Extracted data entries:
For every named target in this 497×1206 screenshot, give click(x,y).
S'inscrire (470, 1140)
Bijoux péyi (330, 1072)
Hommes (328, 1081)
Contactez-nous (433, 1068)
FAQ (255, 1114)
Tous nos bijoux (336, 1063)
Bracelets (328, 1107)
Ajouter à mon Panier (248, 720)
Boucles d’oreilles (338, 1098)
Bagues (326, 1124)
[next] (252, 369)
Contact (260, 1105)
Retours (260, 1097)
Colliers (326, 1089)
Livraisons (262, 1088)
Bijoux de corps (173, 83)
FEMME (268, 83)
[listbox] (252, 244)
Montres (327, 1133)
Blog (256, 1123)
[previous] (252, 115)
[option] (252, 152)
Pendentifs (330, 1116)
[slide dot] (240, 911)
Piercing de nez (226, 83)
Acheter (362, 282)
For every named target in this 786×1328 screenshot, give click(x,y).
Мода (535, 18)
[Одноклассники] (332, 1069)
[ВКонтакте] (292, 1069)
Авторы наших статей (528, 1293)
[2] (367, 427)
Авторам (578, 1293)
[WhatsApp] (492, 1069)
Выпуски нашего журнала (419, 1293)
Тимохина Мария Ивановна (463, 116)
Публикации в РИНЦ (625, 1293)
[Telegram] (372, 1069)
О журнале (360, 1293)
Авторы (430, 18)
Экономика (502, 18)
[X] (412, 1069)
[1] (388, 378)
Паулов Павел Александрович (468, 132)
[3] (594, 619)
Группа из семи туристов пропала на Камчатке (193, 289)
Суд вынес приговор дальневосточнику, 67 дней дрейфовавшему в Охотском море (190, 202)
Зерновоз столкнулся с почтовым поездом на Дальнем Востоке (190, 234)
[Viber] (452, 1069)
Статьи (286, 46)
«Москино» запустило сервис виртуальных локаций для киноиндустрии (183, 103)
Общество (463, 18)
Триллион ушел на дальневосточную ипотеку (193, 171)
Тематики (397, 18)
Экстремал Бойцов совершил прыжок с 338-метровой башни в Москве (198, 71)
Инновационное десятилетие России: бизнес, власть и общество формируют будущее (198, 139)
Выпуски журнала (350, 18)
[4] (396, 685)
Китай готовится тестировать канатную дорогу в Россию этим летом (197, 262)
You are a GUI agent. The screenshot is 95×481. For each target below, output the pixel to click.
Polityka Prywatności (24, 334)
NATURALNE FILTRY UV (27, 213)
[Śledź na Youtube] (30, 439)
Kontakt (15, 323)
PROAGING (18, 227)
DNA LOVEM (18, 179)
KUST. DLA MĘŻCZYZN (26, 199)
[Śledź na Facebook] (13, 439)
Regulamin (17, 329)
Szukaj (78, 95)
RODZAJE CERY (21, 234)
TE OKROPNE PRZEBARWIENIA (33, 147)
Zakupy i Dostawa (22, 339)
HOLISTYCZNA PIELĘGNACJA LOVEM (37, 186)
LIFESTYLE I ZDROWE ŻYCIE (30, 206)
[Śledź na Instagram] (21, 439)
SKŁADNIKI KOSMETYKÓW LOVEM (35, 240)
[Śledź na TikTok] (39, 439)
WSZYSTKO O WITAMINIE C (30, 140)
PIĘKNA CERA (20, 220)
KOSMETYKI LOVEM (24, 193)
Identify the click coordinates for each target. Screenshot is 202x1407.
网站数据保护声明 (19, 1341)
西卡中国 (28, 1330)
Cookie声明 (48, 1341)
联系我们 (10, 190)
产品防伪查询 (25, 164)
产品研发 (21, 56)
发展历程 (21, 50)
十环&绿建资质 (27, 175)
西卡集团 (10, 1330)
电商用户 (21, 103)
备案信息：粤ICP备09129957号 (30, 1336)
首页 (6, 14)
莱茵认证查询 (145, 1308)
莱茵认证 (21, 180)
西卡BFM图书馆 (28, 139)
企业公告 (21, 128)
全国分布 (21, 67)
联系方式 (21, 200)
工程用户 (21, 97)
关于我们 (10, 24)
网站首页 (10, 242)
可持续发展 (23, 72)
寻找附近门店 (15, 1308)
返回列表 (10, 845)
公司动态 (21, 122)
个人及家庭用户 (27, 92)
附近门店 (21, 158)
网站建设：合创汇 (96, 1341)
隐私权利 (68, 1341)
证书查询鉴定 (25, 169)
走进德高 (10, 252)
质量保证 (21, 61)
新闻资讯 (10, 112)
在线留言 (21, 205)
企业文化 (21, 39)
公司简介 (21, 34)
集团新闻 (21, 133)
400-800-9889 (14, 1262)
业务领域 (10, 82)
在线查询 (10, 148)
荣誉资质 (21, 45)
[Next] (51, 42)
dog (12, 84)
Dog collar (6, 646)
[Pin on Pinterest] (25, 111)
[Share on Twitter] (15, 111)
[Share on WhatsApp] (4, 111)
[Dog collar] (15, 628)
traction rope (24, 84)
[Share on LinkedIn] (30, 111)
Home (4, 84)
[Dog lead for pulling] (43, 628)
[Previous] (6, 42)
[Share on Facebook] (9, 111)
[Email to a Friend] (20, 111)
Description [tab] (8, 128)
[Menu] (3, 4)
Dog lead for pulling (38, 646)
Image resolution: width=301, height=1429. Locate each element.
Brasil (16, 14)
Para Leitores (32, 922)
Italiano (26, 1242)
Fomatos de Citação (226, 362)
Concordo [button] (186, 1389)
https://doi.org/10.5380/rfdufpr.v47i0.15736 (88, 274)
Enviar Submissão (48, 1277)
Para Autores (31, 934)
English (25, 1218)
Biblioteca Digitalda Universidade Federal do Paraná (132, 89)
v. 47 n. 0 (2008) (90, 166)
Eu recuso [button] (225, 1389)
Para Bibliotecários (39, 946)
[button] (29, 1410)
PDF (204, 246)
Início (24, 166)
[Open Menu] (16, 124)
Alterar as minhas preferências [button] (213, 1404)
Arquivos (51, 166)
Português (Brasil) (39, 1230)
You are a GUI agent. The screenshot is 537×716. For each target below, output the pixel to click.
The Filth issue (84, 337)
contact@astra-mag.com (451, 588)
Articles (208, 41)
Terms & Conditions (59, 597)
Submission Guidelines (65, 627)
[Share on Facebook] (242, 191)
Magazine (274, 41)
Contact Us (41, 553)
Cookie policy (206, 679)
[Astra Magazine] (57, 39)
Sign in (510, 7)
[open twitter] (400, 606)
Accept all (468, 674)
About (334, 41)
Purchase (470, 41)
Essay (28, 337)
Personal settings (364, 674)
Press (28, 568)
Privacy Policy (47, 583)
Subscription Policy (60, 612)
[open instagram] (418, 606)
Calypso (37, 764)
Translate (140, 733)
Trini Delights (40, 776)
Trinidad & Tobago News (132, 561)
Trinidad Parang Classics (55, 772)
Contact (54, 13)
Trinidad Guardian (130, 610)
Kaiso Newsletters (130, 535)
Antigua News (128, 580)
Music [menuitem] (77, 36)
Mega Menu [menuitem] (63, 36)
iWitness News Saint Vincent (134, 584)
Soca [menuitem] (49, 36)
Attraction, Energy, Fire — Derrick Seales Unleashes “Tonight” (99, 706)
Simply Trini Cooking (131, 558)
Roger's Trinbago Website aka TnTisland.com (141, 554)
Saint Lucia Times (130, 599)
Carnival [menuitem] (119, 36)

--- To be done ---
Copy the rows above without changing anything.

--- Solution to the exercise ---
For every named target in this 497×1206 screenshot, give click(x,y).
S'inscrire (470, 1140)
Bijoux péyi (330, 1072)
Hommes (328, 1081)
Contactez-nous (433, 1068)
FAQ (255, 1114)
Tous nos bijoux (336, 1063)
Bracelets (328, 1107)
Ajouter à mon Panier (248, 720)
Boucles d’oreilles (338, 1098)
Bagues (326, 1124)
[next] (252, 369)
Contact (260, 1105)
Retours (260, 1097)
Colliers (326, 1089)
Livraisons (262, 1088)
Bijoux de corps (173, 83)
FEMME (268, 83)
[listbox] (252, 244)
Montres (327, 1133)
Blog (256, 1123)
[previous] (252, 115)
[option] (252, 152)
Pendentifs (330, 1116)
[slide dot] (240, 911)
Piercing de nez (226, 83)
Acheter (362, 282)
For every named target in this 786×1328 screenshot, give click(x,y).
Мода (535, 18)
[Одноклассники] (332, 1069)
[ВКонтакте] (292, 1069)
Авторы наших статей (528, 1293)
[2] (367, 427)
Авторам (578, 1293)
[WhatsApp] (492, 1069)
Выпуски нашего журнала (419, 1293)
Тимохина Мария Ивановна (463, 116)
Публикации в РИНЦ (625, 1293)
[Telegram] (372, 1069)
О журнале (360, 1293)
Авторы (430, 18)
Экономика (502, 18)
[X] (412, 1069)
[1] (388, 378)
Паулов Павел Александрович (468, 132)
[3] (594, 619)
Группа из семи туристов пропала на Камчатке (193, 289)
Суд вынес приговор дальневосточнику, 67 дней дрейфовавшему в Охотском море (190, 202)
Зерновоз столкнулся с почтовым поездом на Дальнем Востоке (190, 234)
[Viber] (452, 1069)
Статьи (286, 46)
«Москино» запустило сервис виртуальных локаций для киноиндустрии (183, 103)
Общество (463, 18)
Триллион ушел на дальневосточную ипотеку (193, 171)
Тематики (397, 18)
Экстремал Бойцов совершил прыжок с 338-метровой башни в Москве (198, 71)
Инновационное десятилетие России: бизнес, власть и общество формируют будущее (198, 139)
Выпуски журнала (350, 18)
[4] (396, 685)
Китай готовится тестировать канатную дорогу в Россию этим летом (197, 262)
You are a GUI agent. The screenshot is 95×481. For each target below, output the pixel to click.
Polityka Prywatności (24, 334)
NATURALNE FILTRY UV (27, 213)
[Śledź na Youtube] (30, 439)
Kontakt (15, 323)
PROAGING (18, 227)
DNA LOVEM (18, 179)
KUST. DLA MĘŻCZYZN (26, 199)
[Śledź na Facebook] (13, 439)
Regulamin (17, 329)
Szukaj (78, 95)
RODZAJE CERY (21, 234)
TE OKROPNE PRZEBARWIENIA (33, 147)
Zakupy i Dostawa (22, 339)
HOLISTYCZNA PIELĘGNACJA LOVEM (37, 186)
LIFESTYLE I ZDROWE ŻYCIE (30, 206)
[Śledź na Instagram] (21, 439)
SKŁADNIKI KOSMETYKÓW LOVEM (35, 240)
[Śledź na TikTok] (39, 439)
WSZYSTKO O WITAMINIE C (30, 140)
PIĘKNA CERA (20, 220)
KOSMETYKI LOVEM (24, 193)
Identify the click coordinates for each target. Screenshot is 202x1407.
网站数据保护声明 (19, 1341)
西卡中国 (28, 1330)
Cookie声明 (48, 1341)
联系我们 (10, 190)
产品防伪查询 (25, 164)
产品研发 (21, 56)
发展历程 (21, 50)
十环&绿建资质 (27, 175)
西卡集团 (10, 1330)
电商用户 (21, 103)
备案信息：粤ICP备09129957号 (30, 1336)
首页 (6, 14)
莱茵认证查询 (145, 1308)
莱茵认证 (21, 180)
西卡BFM图书馆 (28, 139)
企业公告 (21, 128)
全国分布 (21, 67)
联系方式 (21, 200)
工程用户 (21, 97)
关于我们 (10, 24)
网站首页 (10, 242)
可持续发展 (23, 72)
寻找附近门店 (15, 1308)
返回列表 (10, 845)
公司动态 (21, 122)
个人及家庭用户 (27, 92)
附近门店 (21, 158)
网站建设：合创汇 (96, 1341)
隐私权利 (68, 1341)
证书查询鉴定 (25, 169)
走进德高 (10, 252)
质量保证 (21, 61)
新闻资讯 (10, 112)
在线留言 (21, 205)
企业文化 (21, 39)
公司简介 (21, 34)
集团新闻 (21, 133)
400-800-9889 (14, 1262)
业务领域 (10, 82)
在线查询 (10, 148)
荣誉资质 (21, 45)
[Next] (51, 42)
dog (12, 84)
Dog collar (6, 646)
[Pin on Pinterest] (25, 111)
[Share on Twitter] (15, 111)
[Share on WhatsApp] (4, 111)
[Dog collar] (15, 628)
traction rope (24, 84)
[Share on LinkedIn] (30, 111)
Home (4, 84)
[Dog lead for pulling] (43, 628)
[Previous] (6, 42)
[Share on Facebook] (9, 111)
[Email to a Friend] (20, 111)
Description [tab] (8, 128)
[Menu] (3, 4)
Dog lead for pulling (38, 646)
Image resolution: width=301, height=1429. Locate each element.
Brasil (16, 14)
Para Leitores (32, 922)
Italiano (26, 1242)
Fomatos de Citação (226, 362)
Concordo [button] (186, 1389)
https://doi.org/10.5380/rfdufpr.v47i0.15736 (88, 274)
Enviar Submissão (48, 1277)
Para Autores (31, 934)
English (25, 1218)
Biblioteca Digitalda Universidade Federal do Paraná (132, 89)
v. 47 n. 0 (2008) (90, 166)
Eu recuso [button] (225, 1389)
Para Bibliotecários (39, 946)
[button] (29, 1410)
PDF (204, 246)
Início (24, 166)
[Open Menu] (16, 124)
Alterar as minhas preferências [button] (213, 1404)
Arquivos (51, 166)
Português (Brasil) (39, 1230)
You are a GUI agent. The screenshot is 537×716. For each target below, output the pixel to click.
The Filth issue (84, 337)
contact@astra-mag.com (451, 588)
Articles (208, 41)
Terms & Conditions (59, 597)
Submission Guidelines (65, 627)
[Share on Facebook] (242, 191)
Magazine (274, 41)
Contact Us (41, 553)
Cookie policy (206, 679)
[Astra Magazine] (57, 39)
Sign in (510, 7)
[open twitter] (400, 606)
Accept all (468, 674)
About (334, 41)
Purchase (470, 41)
Essay (28, 337)
Personal settings (364, 674)
Press (28, 568)
Privacy Policy (47, 583)
Subscription Policy (60, 612)
[open instagram] (418, 606)
Calypso (37, 764)
Translate (140, 733)
Trini Delights (40, 776)
Trinidad & Tobago News (132, 561)
Trinidad Parang Classics (55, 772)
Contact (54, 13)
Trinidad Guardian (130, 610)
Kaiso Newsletters (130, 535)
Antigua News (128, 580)
Music [menuitem] (77, 36)
Mega Menu [menuitem] (63, 36)
iWitness News Saint Vincent (134, 584)
Soca [menuitem] (49, 36)
Attraction, Energy, Fire — Derrick Seales Unleashes “Tonight” (99, 706)
Simply Trini Cooking (131, 558)
Roger's Trinbago Website aka TnTisland.com (141, 554)
Saint Lucia Times (130, 599)
Carnival [menuitem] (119, 36)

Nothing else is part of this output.